I think the Pi could be fine to drive a single colorlight card for most users even with the Pi USB Ethernet. "iperf" is able to shove over 100k UDP packets per second out a Pi v3 Ethernet interface so that would easily support the full 256x256 pixel resolution supported by a single colorlight 5a-75. FPP can shove 256 E1.31 universe packets out the Pi v2 or v3 in 15ms, so smaller display sizes will take even less. Comparing to a BBB, if the BBB supports 64 panels in a theoretical 8x8 config, that would only be 96 universes or around 6-7ms at most to send over Ethernet to a colorlight. Seems like pretty acceptable performance to me.
 
I think the colourlight code you've written will be great for the average user wanting to run a tune to sign or small matrix instead of using a BBB and be much much simpler for them.

I'm not fussed on LINSN/Colourlight cards, I'll probably order some Colourlights for testing - hopefully it's configuration software is much simpler.

Yesterday I wrote some FPP code to display multiple virtual matrix's on the HDMI port specifying the location of each one. I haven't yet had time to plug that into my linsn sender card and check the results. There is this pesky issue of finishing the tear down from the 2016 show.

In any case I like the direction we're heading :)
 
I was in chat with Daryl. One of the questions I asked, what panels are compatible with the Linsnled or/and Colorlight receivers. After speaking with Daryl (Thank You) and doing some reading it appears that most panels support the HUB75 outputs.


I have come across this site http://www.ledcontrolcard.com/ from Linsnled, they seem to sell all cards and panels. Of course there is Ray and other suppliers on Alliexpress.


I am going to order some different brands of test cards and panels. CaptainMurdoch, perhaps i could assist and do some beta testing of your new code.
 
The ColorLight software seems similar to screenshots of the Linsn software that I have seen. It was pretty easy to get working even with no prior experience.

Multiple virtual matrices sounds really nice, I will look forward to when we can merge your patches.. I used some new undocumented FPP code to give myself the same ability this year for my display. 3 matrices all connected to a single BBB. I could sequence them individually and run effect sequences on individual matrices.

I think the HDMI output is definitely the better way to go for high panel counts. I wrote some code this weekend to work with a HDMI/DVI to E1.31 adapter that Ron at Ron's Holiday Lights created. The board currently has a 100Mbit NIC but he is going to look into adding Gig-E capability. He also asked about the specs for the ColorLight packets so he could look at a firmware that could send those. We might end up with a cheap DIY sender board that could send to the ColorLight and maybe Linsn receiver boards. I found a packet capture from a Linsn card and their web page says they can also be driven over Ethernet directly from a PC. We have another FPP user with a set of Linsn cards who is going to get me some packet captures and I will take a look at supporting those receivers as well in FPP.

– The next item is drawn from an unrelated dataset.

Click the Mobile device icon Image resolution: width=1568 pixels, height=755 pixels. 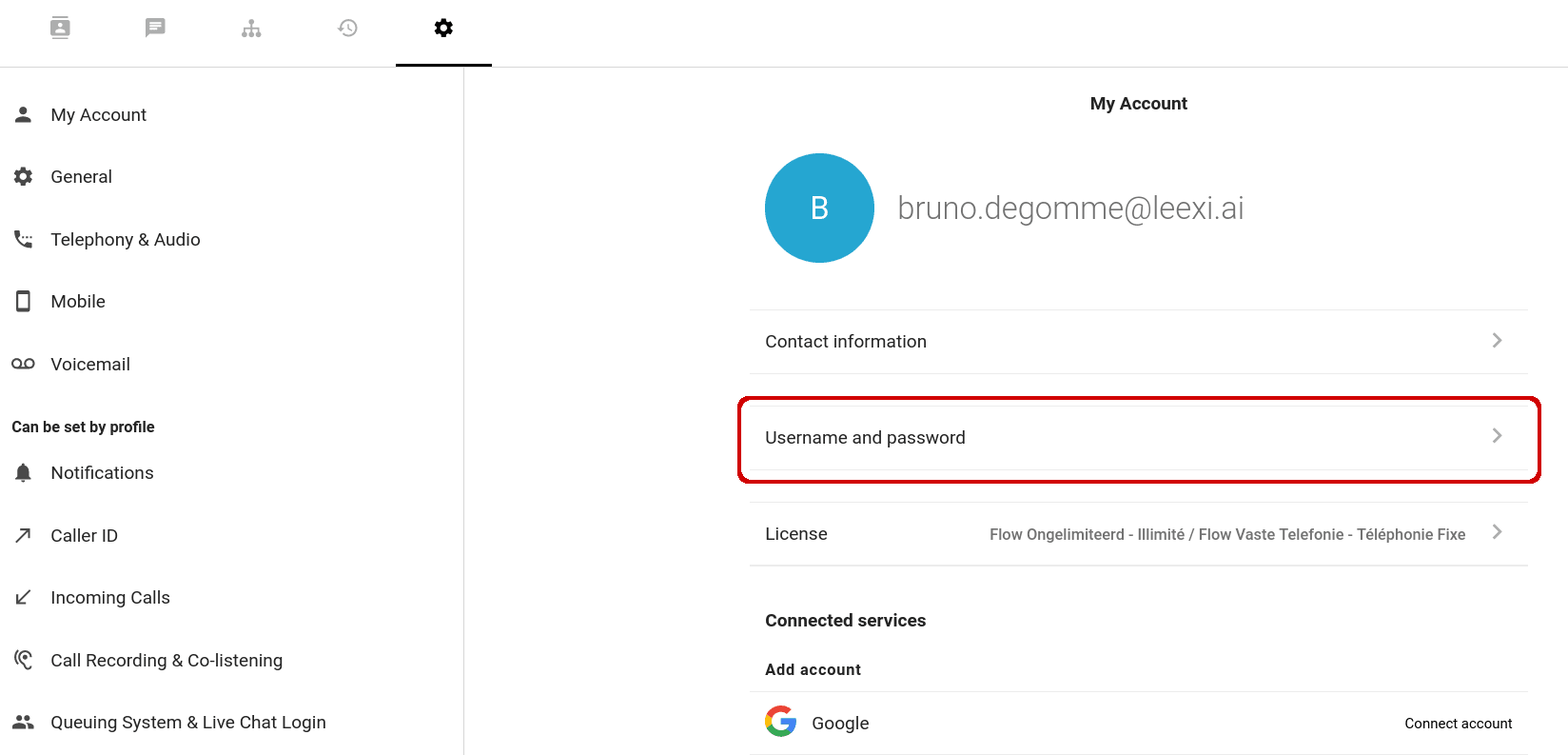point(24,302)
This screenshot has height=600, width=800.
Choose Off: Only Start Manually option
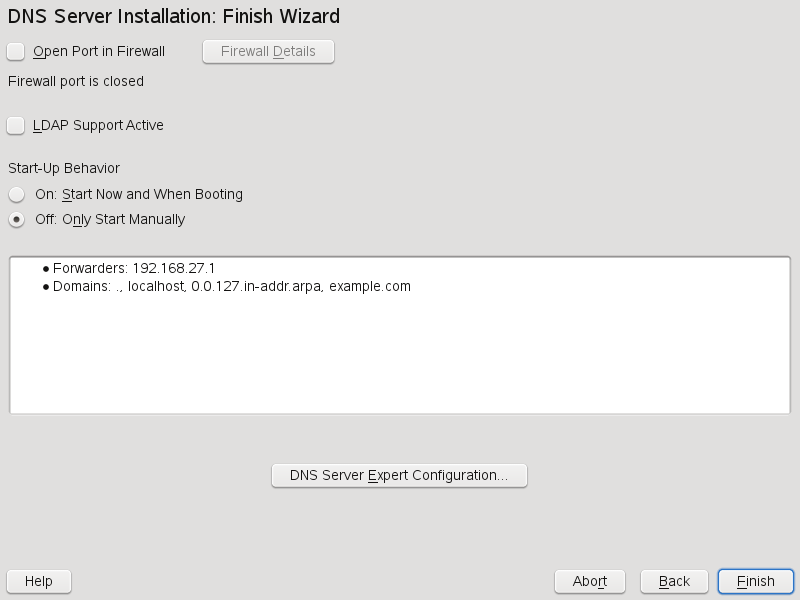click(16, 219)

I should have the current code in the master branch in a week or so. It is currently only in my local checkout and is mixed in with some other stuff I have been working on for v2.0. I need to get everything committed and merged from my branch to the master branch and then I will probably back port the code to master-v1.x so others can test without having to run the master branch which will get broken shortly as we start focusing more on v2.0.
 
I would love to have CaptainMurdoch reply, but the last I heard he is on hiatus.
Hopefully he will rejoin all of us, and soon. He is missed!
 
I have the color light receiver board and the Linsn board. I have made the color light receive data from FPP directly but only in the test sequence mode. AND the code is in the non released branch. Also, the playlist code is broken in the non release branch. It is looking good, but agreed, Captain holds the secret sauce!
 
I noticed that the modified fbmatrix.cpp file is no longer on Dropbox. I am interested in driving a large matrix with a sending card but I am not sure on the modifications to this file. Would you mind re-posting it please?